La vicepresidenta primera del Gobierno, María Jesús Montero, ha destacado este sábado, ya sobre el terreno y paraguas en mano, la labor de los profesionales de la Confederación Hidrográfica del Guadalquivir (CHG) ante los temporales que están azotando Andalucía y la llegada de un nuevo frente, la borrasca Marta. Un episodio meteorológico que está obligando a continuos desembalses de presas y mantiene a numerosos ríos en nivel rojo, con riesgo de desbordamiento.
Entre ellos, el Guadalquivir es el que “más preocupa”, según ha subrayado Montero, ya que, de acuerdo con los expertos, “alcanzará su cota máxima entre hoy y mañana”. La situación mantiene activados amplios dispositivos de emergencia en distintos puntos de la comunidad.
La vicepresidenta ha realizado estas declaraciones en El Palmar de Troya, donde se ha establecido un puesto de mando avanzado tras el desbordamiento del arroyo Salado como consecuencia del desembalse de Torre del Águila. En este municipio sevillano han sido desalojados 19 vecinos, una veintena de personas que han tenido que abandonar sus viviendas por precaución.

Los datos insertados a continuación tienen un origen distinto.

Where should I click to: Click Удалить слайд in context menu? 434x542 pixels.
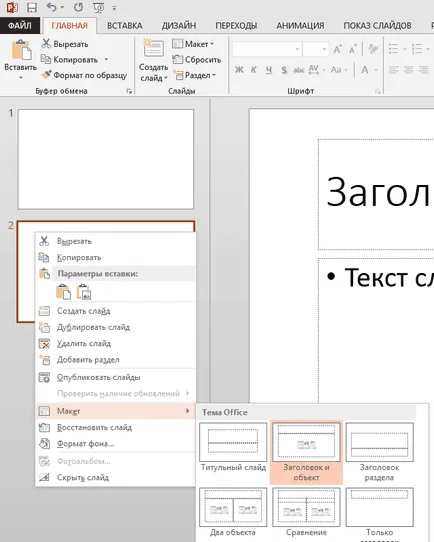[84, 344]
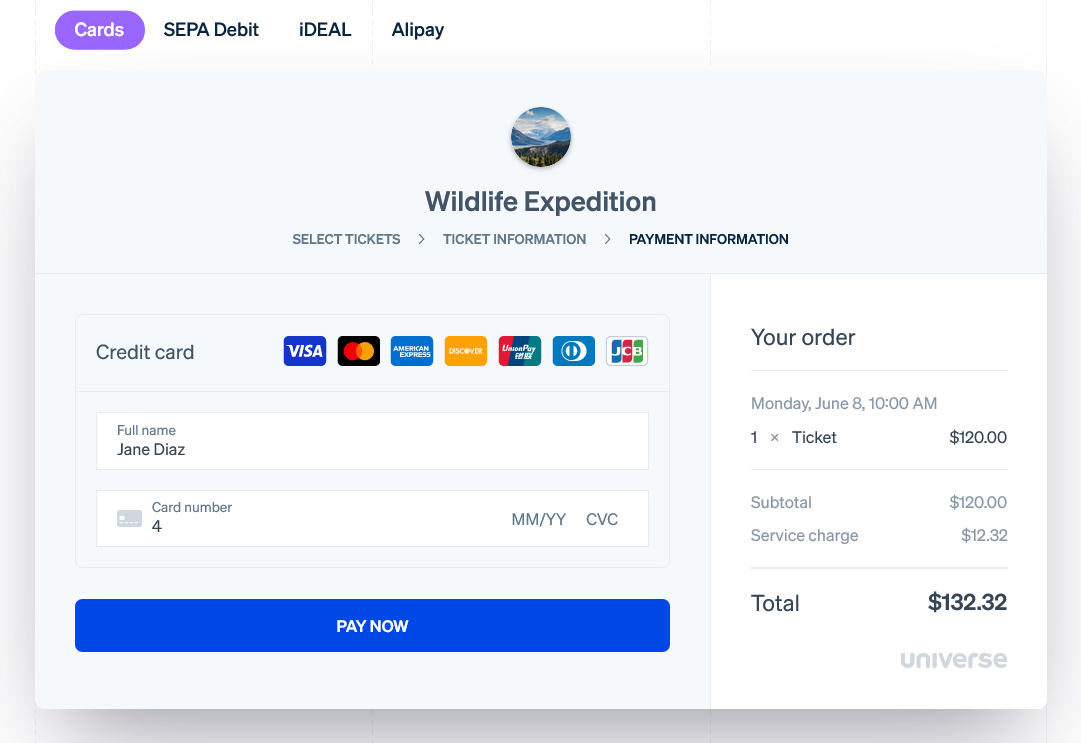Return to Ticket Information step
1081x743 pixels.
pos(514,239)
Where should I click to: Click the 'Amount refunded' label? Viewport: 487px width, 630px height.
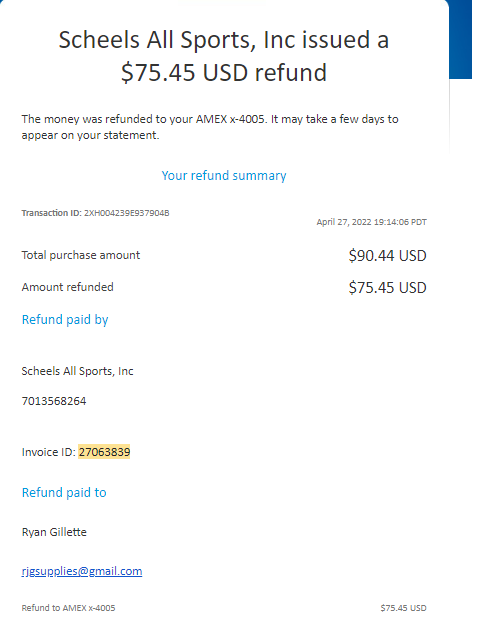pyautogui.click(x=68, y=287)
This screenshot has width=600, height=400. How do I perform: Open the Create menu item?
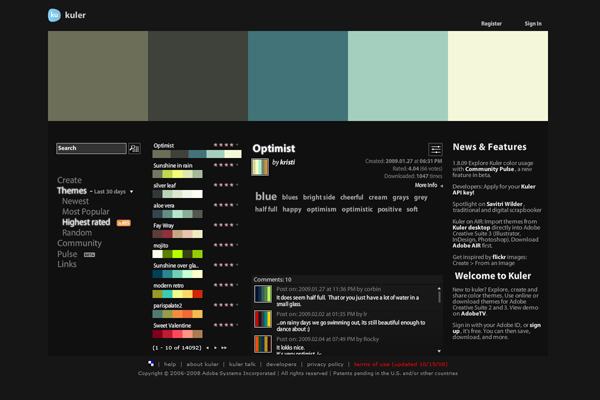click(x=69, y=180)
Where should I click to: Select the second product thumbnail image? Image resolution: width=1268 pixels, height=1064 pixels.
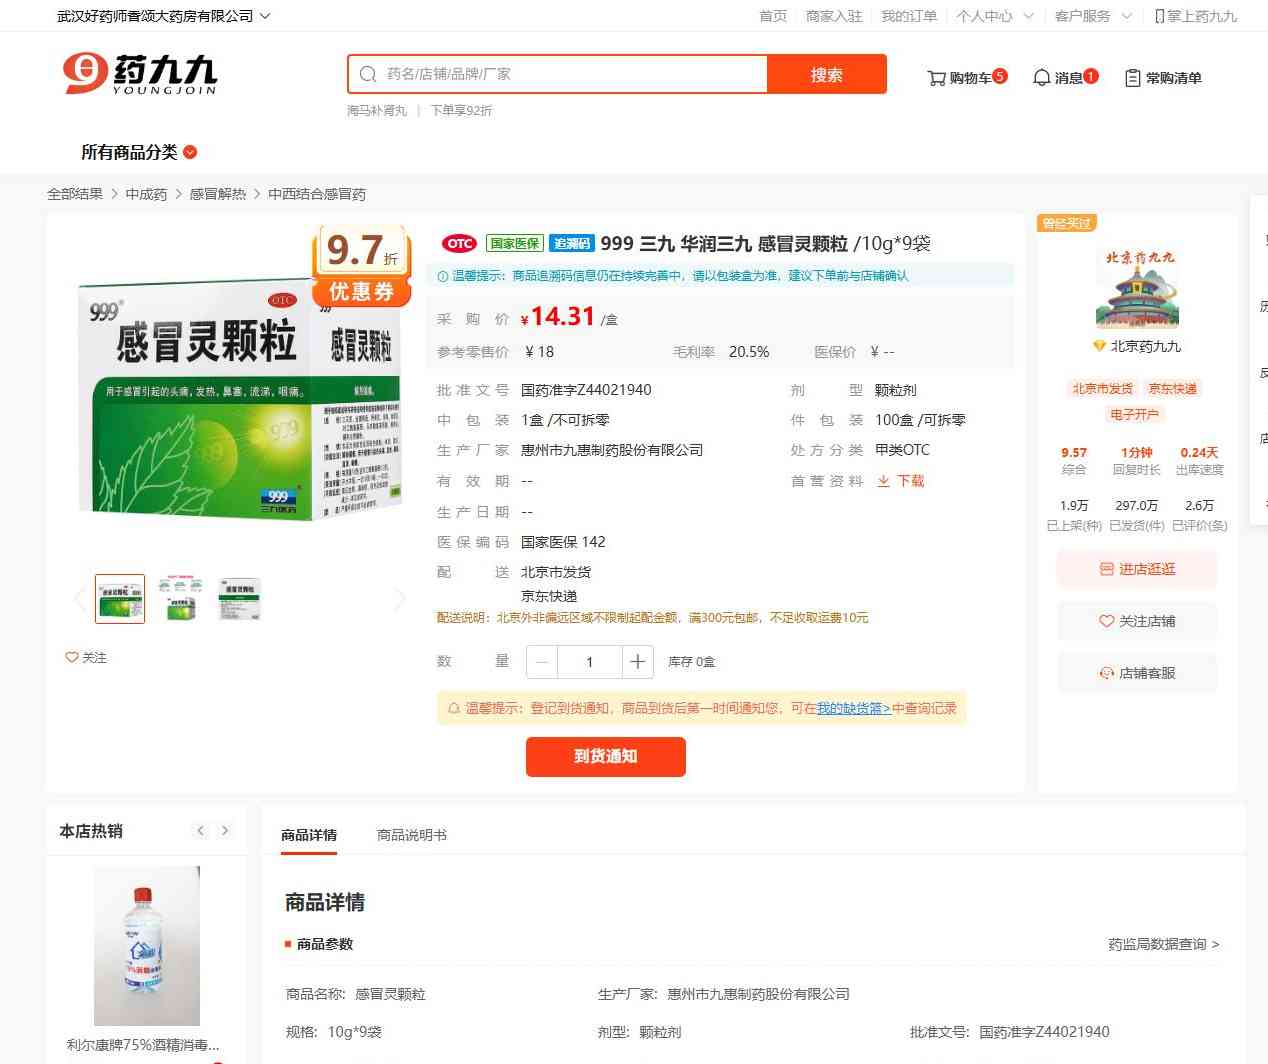point(180,598)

Montero ha puesto en valor el papel de las confederaciones hidrográficas, que trabajan “para posibilitar que el agua que va cayendo tenga un lugar donde se pueda almacenar y también ir regulando ese caudal y no provoque riadas”. Un trabajo que, ha insistido, resulta clave para minimizar los efectos de episodios de lluvias intensas como el actual.

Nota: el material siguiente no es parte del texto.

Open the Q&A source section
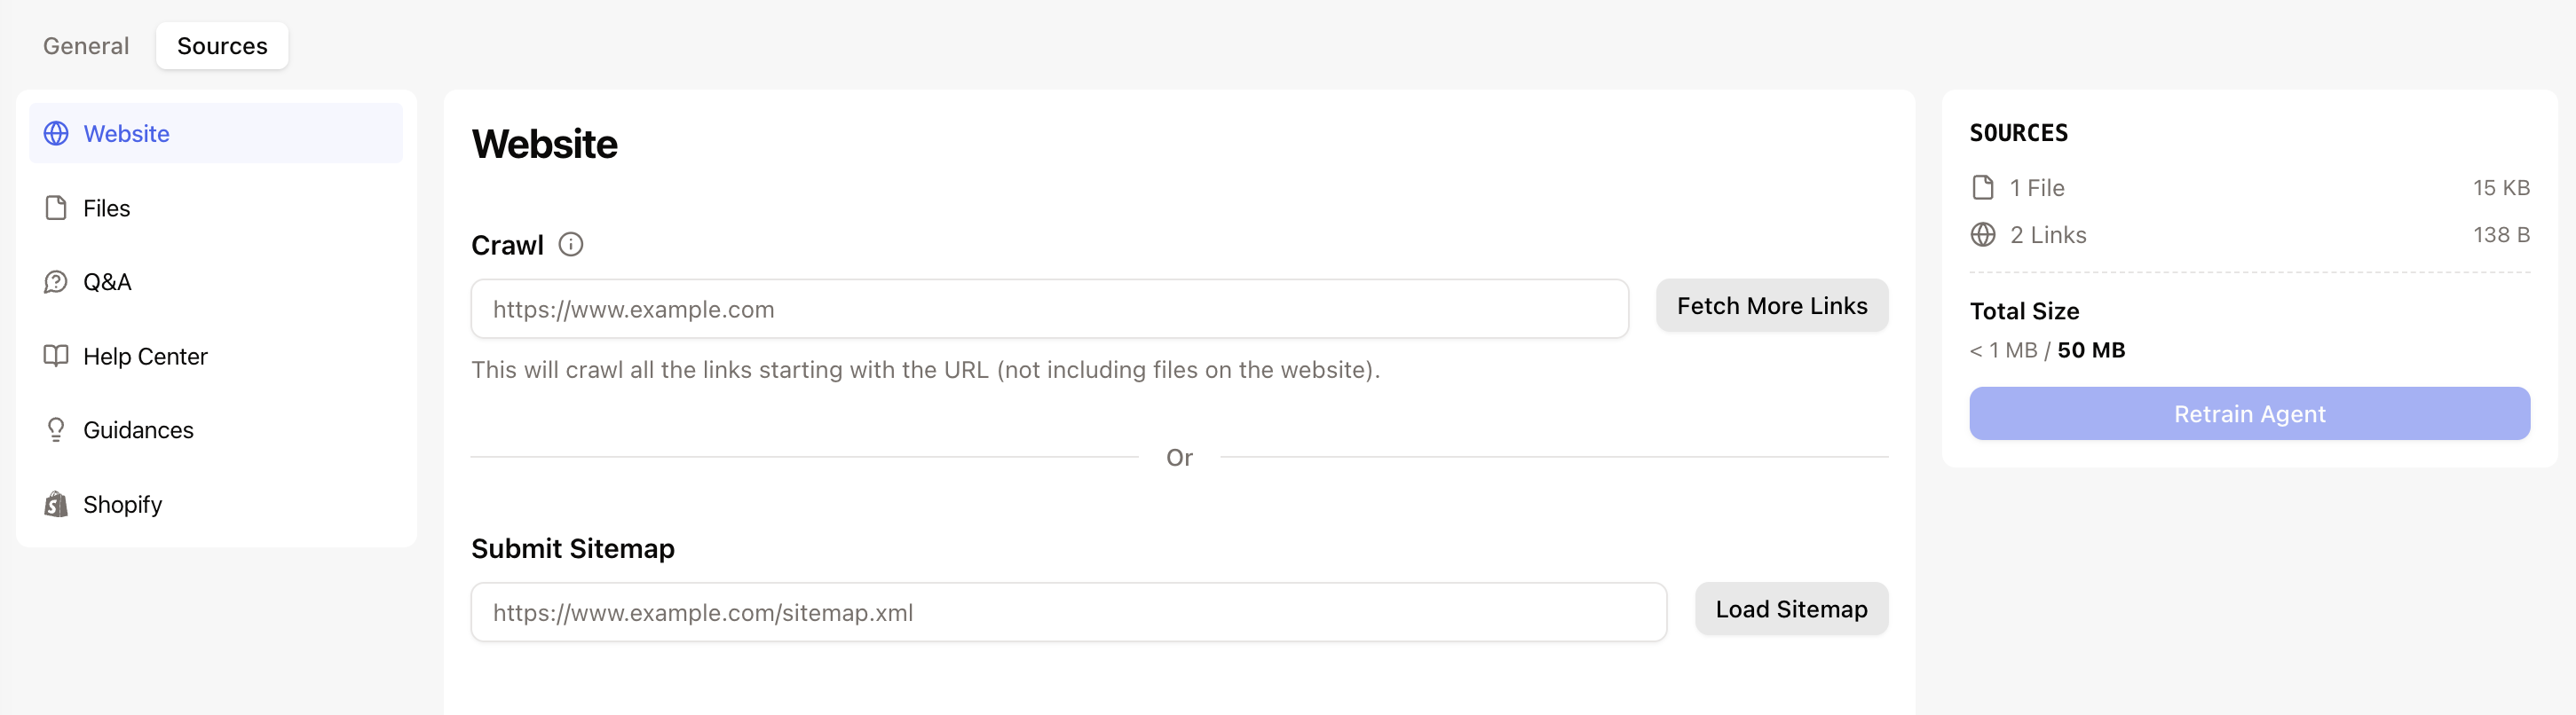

Despliegue de seguridad y vigilancia ante una jornada “complicada”
“Ha ocurrido aquí, en este embalse de Torre del Águila, pero está ocurriendo en todos los entornos de Andalucía”, ha señalado la vicepresidenta, que ha querido reconocer el “trabajo denodado, que no entiende de horas” de los profesionales de la CHG. Gracias a esta labor, ha dicho, se logra una mejor protección de los entornos más expuestos a la adversidad meteorológica.

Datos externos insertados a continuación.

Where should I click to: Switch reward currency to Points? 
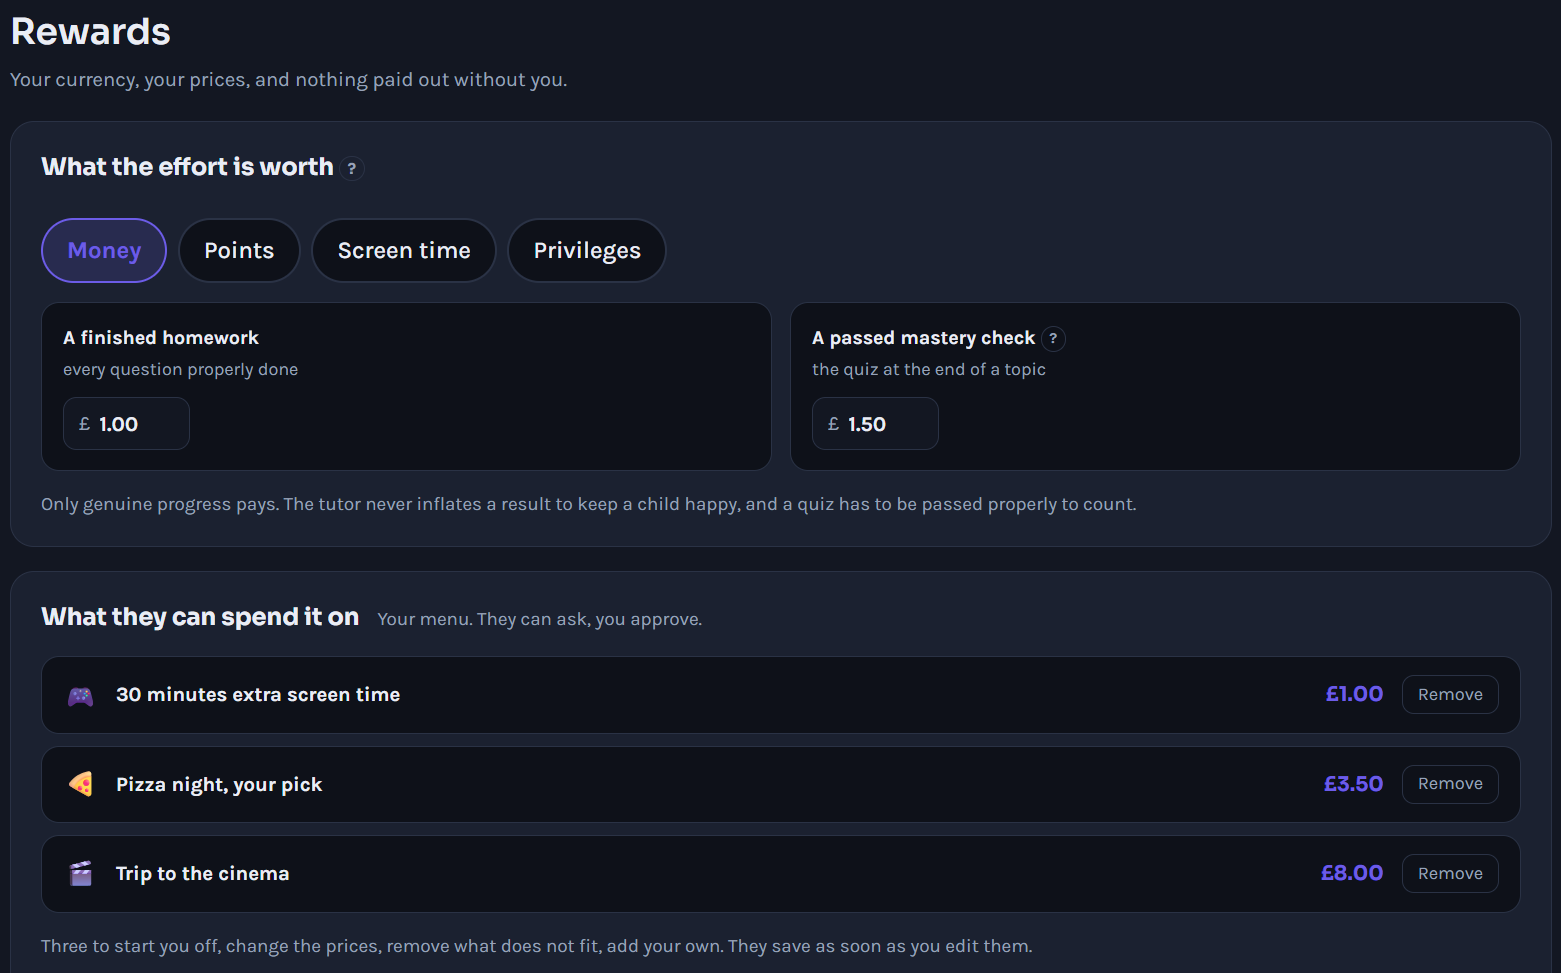[239, 251]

En la provincia de Sevilla, casi un millar de efectivos de las Fuerzas y Cuerpos de Seguridad del Estado se encuentran desplegados por la crecida de los ríos. El Guadalquivir, al paso por Lora del Río, ha alcanzado los 2.900 metros cúbicos por segundo, una cifra que refuerza la preocupación de las autoridades ante las próximas horas.

El subdelegado del Gobierno en Sevilla, Francisco Toscano, que ha acompañado a Montero junto al presidente de la Diputación, Javier Fernández, ha advertido de que se trata de “una jornada complicada”, debido tanto a los avisos meteorológicos como a la acumulación de agua en ríos, arroyos y embalses tras días de lluvias continuadas.
Toscano ha detallado que el Gobierno de España mantiene todos sus dispositivos activados, con más de 620 guardias civiles, 370 policías nacionales, un retén de la UME, además de efectivos de la DGT, de la Confederación Hidrográfica, del servicio de mantenimiento de carreteras y de la Aemet.
Avisos meteorológicos y llamamiento a la prudencia
El subdelegado ha realizado un llamamiento a la prudencia, pidiendo evitar desplazamientos innecesarios, no circular por riberas ni cruzar arroyos, y seguir siempre la información difundida por los canales oficiales, especialmente ante el fuerte crecimiento de los cauces.
El aviso naranja de la Aemet permanecerá activo durante todo el sábado en la Sierra Norte, con acumulaciones de hasta 80 litros por metro cuadrado en doce horas. En la Campiña y la Sierra Sur, el aviso es amarillo, con registros de hasta 15 l/m² en una hora y 40 l/m² en doce horas.
El viento también mantiene en alerta a la provincia, con aviso amarillo en sus tres comarcas hasta las 12.00 horas y naranja entre las 12.00 y las 18.00 horas por rachas de hasta 90 km/h. Además, las tormentas activarán el aviso amarillo en la Campiña desde las 16.00 hasta la medianoche, donde no se descarta la formación de tornados.
Montero ha subrayado que, aunque hay que estar alerta en toda Andalucía, existen zonas especialmente críticas, como la provincia de Cádiz, el Campo de Gibraltar, la ribera del Guadalete, la cuenca del Genil y las provincias de Málaga, Jaén y Córdoba. “Estamos muy atentos a los efectos del temporal”, ha asegurado.
La vicepresidenta ha recordado que más de 10.000 funcionarios de la Administración General del Estado están prestando auxilio en esta emergencia y ha reiterado que el Gobierno está “a disposición de la autoridad que en este momento lleva el mando, que es la Junta de Andalucía”. Finalmente, ha expresado su deseo de que la borrasca remita para iniciar la evaluación de daños, activar las respuestas necesarias y “ayudar a que la población pueda rehacer su vida en el menor plazo posible”.